Write out all the data again, exactly as shown.

Saved entries:
== Segment start ==

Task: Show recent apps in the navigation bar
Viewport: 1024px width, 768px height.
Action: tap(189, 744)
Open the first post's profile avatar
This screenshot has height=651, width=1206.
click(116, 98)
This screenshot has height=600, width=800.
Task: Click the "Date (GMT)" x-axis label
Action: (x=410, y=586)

== Segment end ==

## Output for this task
Task: Show recent apps in the navigation bar
Viewport: 1024px width, 768px height.
Action: tap(189, 744)
Open the first post's profile avatar
This screenshot has height=651, width=1206.
click(116, 98)
This screenshot has height=600, width=800.
Task: Click the "Date (GMT)" x-axis label
Action: (x=410, y=586)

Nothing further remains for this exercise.